Nella specie, i giudici di secondo grado hanno ritenuto che le offese potessero essere percepite dai presenti, valutando il luogo in cui si sono svolti i fatti, cioè in un'aula giudiziaria e nel vicino corridoio, formulando un giudizio circa l'attitudine delle offese ad essere percepite che, attingendo a valutazioni di fatto, non può essere censurato in sede di legittimità se, come nel caso in esame, la motivazione non presenta alcun profilo di illogicità o di incoerenza logica.

2. Quanto precede consente di ritenere del tutto infondato anche il motivo con cui si sostiene che i giudici di merito avrebbero dovuto argomentare sulla percezione dell'offesa.

3. Generico e aspecifico è il motivo con cui si assume che la sentenza avrebbe fatto riferimento al reato di minaccia a pubblico ufficiale. Non si comprende neppure quale sia la critica mossa alla motivazione della sentenza che, invece, ha argomentato in maniera coerente sulla sussistenza dell'oltraggio.

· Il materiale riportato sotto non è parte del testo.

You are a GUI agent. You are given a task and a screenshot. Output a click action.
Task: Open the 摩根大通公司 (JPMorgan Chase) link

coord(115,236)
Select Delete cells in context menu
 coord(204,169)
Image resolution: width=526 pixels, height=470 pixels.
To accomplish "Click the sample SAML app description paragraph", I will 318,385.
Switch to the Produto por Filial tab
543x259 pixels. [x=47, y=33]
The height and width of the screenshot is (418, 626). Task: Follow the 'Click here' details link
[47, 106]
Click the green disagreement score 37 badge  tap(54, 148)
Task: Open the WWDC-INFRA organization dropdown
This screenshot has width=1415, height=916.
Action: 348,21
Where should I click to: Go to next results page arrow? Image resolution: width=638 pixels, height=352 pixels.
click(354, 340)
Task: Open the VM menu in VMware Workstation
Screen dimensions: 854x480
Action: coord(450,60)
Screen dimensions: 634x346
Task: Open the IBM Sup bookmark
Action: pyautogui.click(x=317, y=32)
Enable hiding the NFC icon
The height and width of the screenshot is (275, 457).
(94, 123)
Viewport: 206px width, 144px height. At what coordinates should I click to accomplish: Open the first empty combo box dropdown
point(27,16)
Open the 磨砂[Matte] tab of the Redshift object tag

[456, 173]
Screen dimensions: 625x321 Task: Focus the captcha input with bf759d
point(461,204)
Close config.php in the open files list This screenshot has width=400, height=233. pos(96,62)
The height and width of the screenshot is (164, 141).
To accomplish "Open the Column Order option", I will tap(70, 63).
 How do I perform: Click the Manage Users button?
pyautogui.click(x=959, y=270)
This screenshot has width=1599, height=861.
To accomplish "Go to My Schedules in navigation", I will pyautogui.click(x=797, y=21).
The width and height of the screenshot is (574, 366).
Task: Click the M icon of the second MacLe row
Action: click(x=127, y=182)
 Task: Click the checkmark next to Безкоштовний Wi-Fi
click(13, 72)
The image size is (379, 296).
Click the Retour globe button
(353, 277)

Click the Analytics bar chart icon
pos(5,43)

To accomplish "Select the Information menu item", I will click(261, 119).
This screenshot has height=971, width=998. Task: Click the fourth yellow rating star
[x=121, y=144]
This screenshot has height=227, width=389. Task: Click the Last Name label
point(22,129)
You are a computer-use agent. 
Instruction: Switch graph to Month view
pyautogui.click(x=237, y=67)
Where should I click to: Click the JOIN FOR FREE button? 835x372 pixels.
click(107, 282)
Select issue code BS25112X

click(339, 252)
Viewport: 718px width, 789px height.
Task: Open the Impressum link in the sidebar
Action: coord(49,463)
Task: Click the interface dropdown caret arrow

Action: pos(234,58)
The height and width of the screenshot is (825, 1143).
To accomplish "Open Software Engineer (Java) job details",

4. Anche la motivazione circa la potenzialità offensiva della condotta non merita censure. Si è già visto come l'offesa sia stata pronunciata in presenza di più persone, in un luogo pubblico e mentre il Carabiniere stava per rendere la sua testimonianza.

5. Generico è anche il motivo con cui il ricorrente insiste sulla mancata applicazione del secondo comma dell'art. 341-bis cod. pen., in quanto, come ha chiarito la sentenza, l'avvenuta assoluzione per il reato di resistenza non equivale a ritenere la falsità di quanto descritto dal Carabiniere nel verbale di arresto dell'imputato, anche perché l'assoluzione è stata determinata da una incertezza probatoria circa l'uso della violenza; d'altra parte, non risulta che l'A. sia stato condannato per il reato di falso in atto pubblico.

6. Infondato è il motivo sulla ritenuta mancanza del nesso funzionale tra offesa e funzioni svolte dal pubblico ufficiale. La Corte territoriale ha bene evidenziato come l'offesa è stata rivolta al carabiniere mentre stava per compiere un atto d'ufficio, che nella specie consisteva nel rendere la testimonianza nel processo per resistenza a carico dello stesso imputato.

7. Corretta e immune da vizi è la motivazione con cui i giudici hanno escluso la possibilità di applicare la causa di non punibilità prevista dall'art. 131-bis cod. pen., ritenendo la condotta dell'imputato non particolarmente tenue, in considerazione che il fatto è stato posto in essere nei confronti di un soggetto che stava svolgendo l'ufficio di testimone, funzione essenziale per lo svolgimento dell'attività giurisdizionale.

8. Inammissibile è il motivo sulla violazione dell'art. 606, comma 1, lett. d), cod. proc. pen., tenuto conto che la Corte d'appello ha motivato il rigetto della rinnovazione per sentire il teste Ca., ritenendo che si trattasse di una istanza 'meramente esplorativa' e motivando sulla completezza dell'istruttoria.

9. Infine, del tutto infondati sono gli ultimi motivi con cui si lamenta della mancata applicazione delle attenuanti generiche e della eccessività della pena: su entrambi i punti la sentenza ha motivato sottolineando, da un lato, la negativa personalità dell'imputato, con a carico numerosi precedenti penali, dall'altro, evidenziando la modestia della pena applicata.

10. In conclusione, il ricorso deve essere rigettato, con la condanna del ricorrente al pagamento delle spese processuali.

P.Q.M.

Rigetta il ricorso e condanna il ricorrente al pagamento delle spese processuali.